## Passage for review
With the CosFace objective, the cell classifier reaches 92% top-1 accuracy on held-out real dashcam imagery, and 97% of its inaccurate predictions fall within one cell (~200m) of ground truth. Without it, cross-entropy trained the same backbone to roughly 60%.

Stage 2: Simultaneous Quantile Regression for Honest Uncertainty

Within a cell, we wanted more than a point estimate. Not all positions within a 137m cell are equally identifiable — a midblock stretch of brick wall is far more ambiguous than a distinctive corner intersection. We wanted the model to tell me when it was confused.

Simultaneous Quantile Regression (SQR) is a natural fit. Instead of training a regression head to minimize mean squared error (which implicitly estimates the conditional mean), SQR trains a single head conditioned on a quantile value τ — sampled uniformly during training — using the pinball loss. At inference time, you query the same head at whichever τ values you want: the head has learned to produce a value that the true answer falls below τ fraction of the time.

The result: one head gives you a full slice of the conditional distribution on demand. The spread between querying at τ=0.05 and τ=0.95 is a calibrated uncertainty estimate. When the model sees an easily identifiable corner, that spread is narrow. When it sees a long featureless block it’s never been certain about, the spread grows.

For 2D targets (lat and lng jointly), the pinball loss broadcasts cleanly over dimensions. The uncertainty representation becomes an ellipse centered on the median estimate, with semi-axes given by the quantile spread in each direction. What renders on the minimap as a small or large ellipse around the location dot is directly measuring how sure the model is — not a heuristic radius, but an empirically calibrated interval.

Within-cell accuracy for the SQR stage was 97%: when the coarse classifier picks the right cell (which it does 92% of the time), the fine regressor’s point estimate lands within one cell of the truth.

## Record set
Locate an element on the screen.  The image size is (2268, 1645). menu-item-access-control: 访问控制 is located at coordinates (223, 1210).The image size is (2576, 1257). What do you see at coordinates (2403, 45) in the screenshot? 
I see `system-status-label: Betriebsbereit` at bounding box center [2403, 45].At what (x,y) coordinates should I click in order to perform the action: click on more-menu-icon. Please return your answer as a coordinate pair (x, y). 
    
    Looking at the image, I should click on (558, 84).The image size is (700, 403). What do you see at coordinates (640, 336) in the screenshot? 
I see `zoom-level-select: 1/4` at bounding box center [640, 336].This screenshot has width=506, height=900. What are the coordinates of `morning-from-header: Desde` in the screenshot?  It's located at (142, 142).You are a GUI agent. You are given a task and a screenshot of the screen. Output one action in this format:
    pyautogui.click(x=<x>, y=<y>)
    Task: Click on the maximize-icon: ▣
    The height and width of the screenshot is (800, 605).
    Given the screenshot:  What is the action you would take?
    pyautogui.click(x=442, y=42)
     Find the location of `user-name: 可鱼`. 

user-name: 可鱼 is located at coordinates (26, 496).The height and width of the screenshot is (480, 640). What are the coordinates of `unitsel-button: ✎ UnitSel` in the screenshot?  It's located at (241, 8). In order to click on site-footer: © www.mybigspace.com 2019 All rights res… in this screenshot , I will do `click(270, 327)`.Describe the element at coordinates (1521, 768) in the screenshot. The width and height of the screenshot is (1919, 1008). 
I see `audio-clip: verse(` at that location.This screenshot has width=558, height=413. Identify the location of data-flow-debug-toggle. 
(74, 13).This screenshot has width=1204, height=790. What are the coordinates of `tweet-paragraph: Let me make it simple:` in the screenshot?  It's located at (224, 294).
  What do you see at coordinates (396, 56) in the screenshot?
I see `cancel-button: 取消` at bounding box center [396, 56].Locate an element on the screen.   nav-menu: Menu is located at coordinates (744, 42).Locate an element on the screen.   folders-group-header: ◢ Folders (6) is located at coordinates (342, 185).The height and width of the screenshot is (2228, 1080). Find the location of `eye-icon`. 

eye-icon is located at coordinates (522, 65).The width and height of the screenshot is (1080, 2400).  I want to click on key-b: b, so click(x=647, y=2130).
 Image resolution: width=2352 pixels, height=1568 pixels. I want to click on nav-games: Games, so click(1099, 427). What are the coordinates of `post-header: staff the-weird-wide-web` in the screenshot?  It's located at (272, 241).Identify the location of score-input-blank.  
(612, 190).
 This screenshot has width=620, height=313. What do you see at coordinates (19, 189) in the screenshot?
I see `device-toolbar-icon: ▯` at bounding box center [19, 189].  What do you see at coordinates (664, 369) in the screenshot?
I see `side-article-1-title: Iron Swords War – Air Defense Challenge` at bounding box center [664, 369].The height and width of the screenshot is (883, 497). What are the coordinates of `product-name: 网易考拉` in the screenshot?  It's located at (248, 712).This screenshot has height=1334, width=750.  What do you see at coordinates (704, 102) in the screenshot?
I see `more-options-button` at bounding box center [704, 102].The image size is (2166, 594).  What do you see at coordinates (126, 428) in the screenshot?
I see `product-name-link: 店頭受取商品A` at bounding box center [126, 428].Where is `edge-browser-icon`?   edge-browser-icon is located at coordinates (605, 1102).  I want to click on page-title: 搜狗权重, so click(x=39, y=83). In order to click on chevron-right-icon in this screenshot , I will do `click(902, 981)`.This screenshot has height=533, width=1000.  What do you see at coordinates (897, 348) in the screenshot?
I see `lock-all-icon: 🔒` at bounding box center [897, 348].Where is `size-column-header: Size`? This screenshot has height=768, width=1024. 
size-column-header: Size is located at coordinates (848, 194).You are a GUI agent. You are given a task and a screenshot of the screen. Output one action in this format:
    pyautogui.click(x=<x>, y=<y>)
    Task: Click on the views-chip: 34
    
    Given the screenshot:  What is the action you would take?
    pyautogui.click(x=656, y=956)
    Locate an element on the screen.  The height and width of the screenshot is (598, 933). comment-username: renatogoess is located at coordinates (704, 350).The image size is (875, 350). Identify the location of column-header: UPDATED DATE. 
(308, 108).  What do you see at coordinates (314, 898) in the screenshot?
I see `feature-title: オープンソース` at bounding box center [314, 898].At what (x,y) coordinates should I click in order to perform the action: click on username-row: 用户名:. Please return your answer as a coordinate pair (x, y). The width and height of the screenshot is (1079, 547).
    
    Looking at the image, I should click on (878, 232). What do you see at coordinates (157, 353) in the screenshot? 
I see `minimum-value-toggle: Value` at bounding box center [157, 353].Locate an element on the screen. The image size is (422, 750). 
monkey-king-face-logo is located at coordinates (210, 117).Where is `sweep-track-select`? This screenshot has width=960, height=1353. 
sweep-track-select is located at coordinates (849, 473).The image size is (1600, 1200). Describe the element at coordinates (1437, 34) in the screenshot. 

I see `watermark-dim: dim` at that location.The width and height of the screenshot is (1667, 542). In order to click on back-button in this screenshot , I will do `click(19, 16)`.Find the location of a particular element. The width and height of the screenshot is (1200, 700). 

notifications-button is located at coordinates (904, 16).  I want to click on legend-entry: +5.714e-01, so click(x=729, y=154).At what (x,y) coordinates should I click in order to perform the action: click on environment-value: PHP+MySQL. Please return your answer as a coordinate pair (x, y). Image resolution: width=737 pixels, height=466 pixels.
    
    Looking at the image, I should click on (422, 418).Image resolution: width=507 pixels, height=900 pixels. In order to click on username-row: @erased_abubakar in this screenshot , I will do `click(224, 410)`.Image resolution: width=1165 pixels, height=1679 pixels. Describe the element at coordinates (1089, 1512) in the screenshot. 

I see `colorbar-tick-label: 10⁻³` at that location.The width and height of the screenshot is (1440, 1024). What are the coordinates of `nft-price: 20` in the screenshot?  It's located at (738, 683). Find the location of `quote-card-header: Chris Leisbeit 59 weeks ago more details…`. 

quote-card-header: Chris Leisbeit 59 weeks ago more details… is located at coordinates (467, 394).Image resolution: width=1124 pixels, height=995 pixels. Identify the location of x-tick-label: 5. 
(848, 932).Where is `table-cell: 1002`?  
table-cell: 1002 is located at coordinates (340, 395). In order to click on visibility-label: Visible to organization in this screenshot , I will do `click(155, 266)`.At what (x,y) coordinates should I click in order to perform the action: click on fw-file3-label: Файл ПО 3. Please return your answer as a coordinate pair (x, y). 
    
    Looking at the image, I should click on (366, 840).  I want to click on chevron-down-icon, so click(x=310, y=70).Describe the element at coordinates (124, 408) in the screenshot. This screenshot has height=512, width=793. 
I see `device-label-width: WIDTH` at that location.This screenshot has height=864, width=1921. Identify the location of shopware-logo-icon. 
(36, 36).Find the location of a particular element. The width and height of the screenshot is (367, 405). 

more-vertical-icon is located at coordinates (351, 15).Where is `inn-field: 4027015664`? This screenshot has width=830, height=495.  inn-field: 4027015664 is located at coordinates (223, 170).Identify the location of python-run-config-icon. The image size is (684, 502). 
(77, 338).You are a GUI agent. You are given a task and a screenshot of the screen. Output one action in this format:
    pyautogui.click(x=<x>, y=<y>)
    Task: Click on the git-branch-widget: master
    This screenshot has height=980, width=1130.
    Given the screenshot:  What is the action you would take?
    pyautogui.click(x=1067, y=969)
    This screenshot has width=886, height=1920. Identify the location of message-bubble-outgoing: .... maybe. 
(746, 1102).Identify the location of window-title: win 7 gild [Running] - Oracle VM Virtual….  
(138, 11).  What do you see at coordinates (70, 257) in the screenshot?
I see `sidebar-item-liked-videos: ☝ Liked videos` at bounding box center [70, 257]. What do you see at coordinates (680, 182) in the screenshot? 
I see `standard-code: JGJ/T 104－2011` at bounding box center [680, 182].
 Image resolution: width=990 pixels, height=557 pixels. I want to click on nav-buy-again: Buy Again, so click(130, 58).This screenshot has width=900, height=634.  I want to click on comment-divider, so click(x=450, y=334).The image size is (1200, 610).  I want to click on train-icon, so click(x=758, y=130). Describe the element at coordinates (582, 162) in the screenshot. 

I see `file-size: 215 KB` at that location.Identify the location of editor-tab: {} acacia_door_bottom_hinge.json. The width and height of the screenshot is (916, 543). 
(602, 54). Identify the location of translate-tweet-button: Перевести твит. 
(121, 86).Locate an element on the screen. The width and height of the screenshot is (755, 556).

## Questions on the material
a: In the passage on dashcam geolocation, what top-1 accuracy did the classifier reach with the CosFace objective?
b: Please condense the paragraph of the passage on dashcam geolocation that begins "Simultaneous Quantile Regression (SQR) is a natural fit" into a shorter version that keeps its main facts.
c: Carry the passage on dashcam geolocation forward from its last sentence.

## List of answers
a: It reached 92% top-1 accuracy on held-out real dashcam imagery.

b: SQR suits the problem. Instead of training a regression head on mean squared error, which implicitly estimates the conditional mean, it trains a single head conditioned on a quantile value τ, sampled uniformly during training, with the pinball loss. At inference the same head can be queried at any τ and returns a value that the true answer falls below τ fraction of the time.

c:
The Training Data Story

The first version of this system used Google Street View imagery scraped from the geofence. Accuracy on real dashcam footage was ~1%.

The problem isn’t the model architecture. The problem is that Street View drives through each block roughly once every year or two. That means every image of a given location shares the same lighting conditions, the same traffic density, and roughly the same season. A model trained on it learns to classify the foreground — the specific cars parked that day, the specific shadows — rather than the durable landmarks: facades, signage, corner geometry.

Switching to Mapillary — crowdsourced, geotagged street-level imagery — fixed this. Mapillary images of the same location come from different contributors, different times of day, different weather, and different cameras. Without any explicit augmentation for foreground invariance, the model is forced to fit to what’s stable: the building geometry and fixed signage, not the cars or pedestrians. Accuracy on real dashcam footage jumped from 1% to 92%.

The lesson generalizes: when you want a model to be invariant to something, the easiest way is to make sure your training data varies. Aggressive augmentation can compensate, but there’s no substitute for real distributional diversity.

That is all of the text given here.